Видимо, за окном уже совсем светло, так как и в квартире с плотно завешенными окнами появился какой-то серый дымчатый морок. В этой дымке я вот так и сижу на полу, сжимая на руках спящего сына, и смотрю через приоткрытую дверь, как мама что-то делает на кухне, включив маленькую лампу над плитой и стараясь не особо шуметь. На ней целая гора одежды – теплая пижама, толстовка, халат, теплые толстые носки гармошкой. В квартире действительно холодно. А еще вот эта серая дымка квартиры за глухими шторами и постоянный вой сирен – они тоже как будто заставляют весь мир остывать, стекленеть. Но я, например, не люблю носить гору одежды. Когда мне становится холодно и страшно, я беру маленькое одеялко Дарвина и накидываю его на голову. Как будто я в домике. Как будто в этом домике мне не страшны ракеты.

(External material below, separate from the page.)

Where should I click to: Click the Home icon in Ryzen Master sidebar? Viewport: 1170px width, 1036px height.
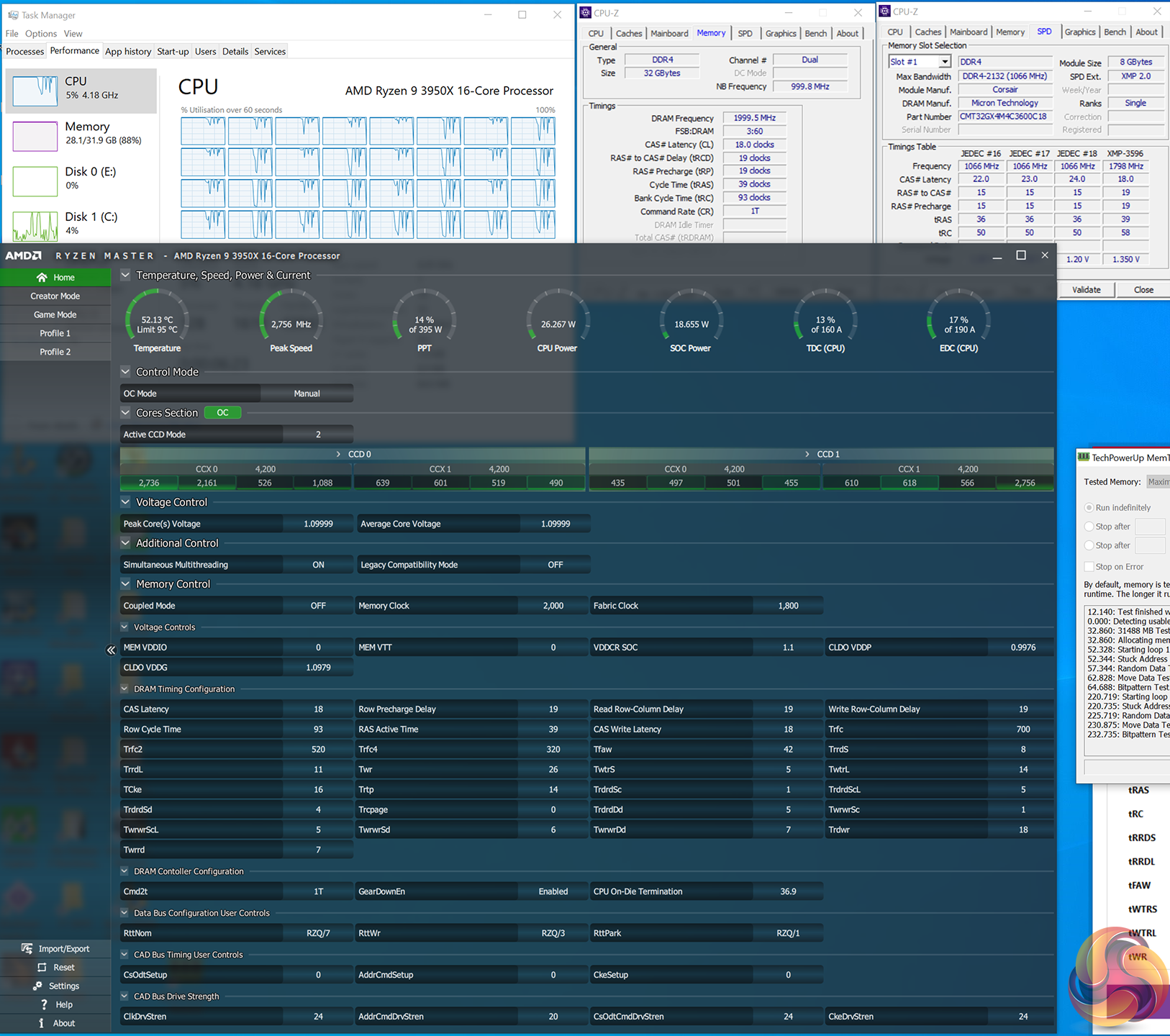42,278
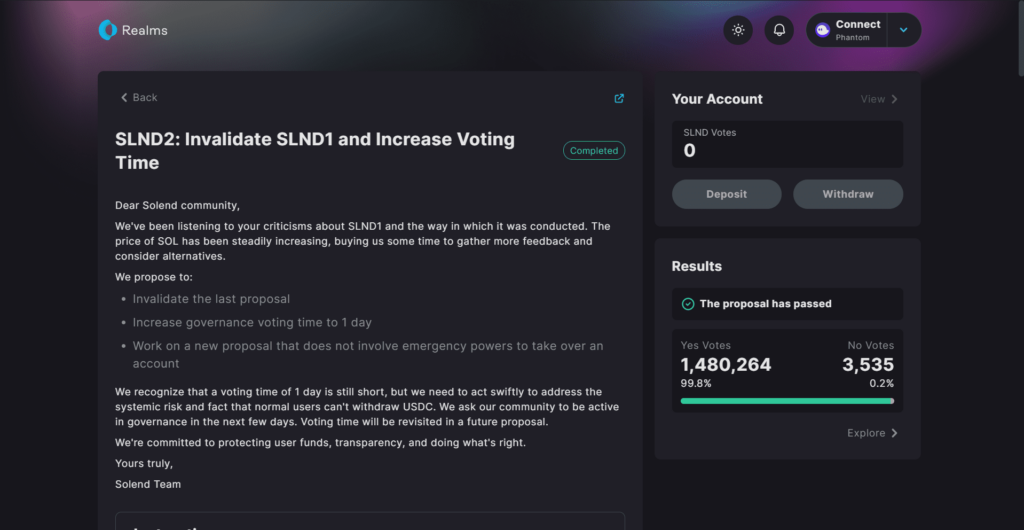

Сирены снова начинают выть. Просыпается малыш Дарвин. Он ничего не понимает, он просто по привычке бежит сразу на кухню и сидит там, как взрослый, закинув ногу на ногу, дожидаясь, когда ему нальют стакан кефира.
Пашка обычно просыпается только к полудню. Мы с Дарвином успеваем и позавтракать, и наиграться, и поплакать при звуке сирен. Если Пашка не просыпается слишком долго, Дарвин бежит к нему и сам забирается под одеяло, начинает щекотать. И Пашка спросонья смеется подхрипшим голосом, говорит что-то веселое. Обычно это приятный, какой-то по-домашнему милый момент дня. Даже если воет сирена…
– Асльо? – спрашивает Дарвин. На его тарабарском наречии это значит «щекотно».
– Асльо! – подтверждает тогда Пашка. И они хихикают.
А бывает, что Пашка просыпается сам, выходит с неизменным «Доброе утро!» из спальни, идет умываться.
– Как спалось?
Может быть, это большой секрет, но Пашка глуховат. Оттого и спит так крепко. И нервы у него железные. А может, просто верит, что его хранит его еврейский бог. Или, может быть, просто верит в статистику, что вероятность погибнуть от ракетной атаки не больше, чем в ДТП. Не знаю. Но он спит крепко и всю ночь. Под сирену и взрывы. И в телефон не смотрит ежеминутно, как я. Что там может быть такого интересного, чтоб ночью не спать? Все равно можно утром прочесть.
При виде Пашки я опять впадаю в легкую истерику:
– Ночью опять взрывы были…
– А, я, кажется, слышал сквозь сон.
– Паш… – подхожу, падаю на теплое плечо и реву так, что голова начинает кружиться. – Я больше не вынесу. Когда все это окончится?!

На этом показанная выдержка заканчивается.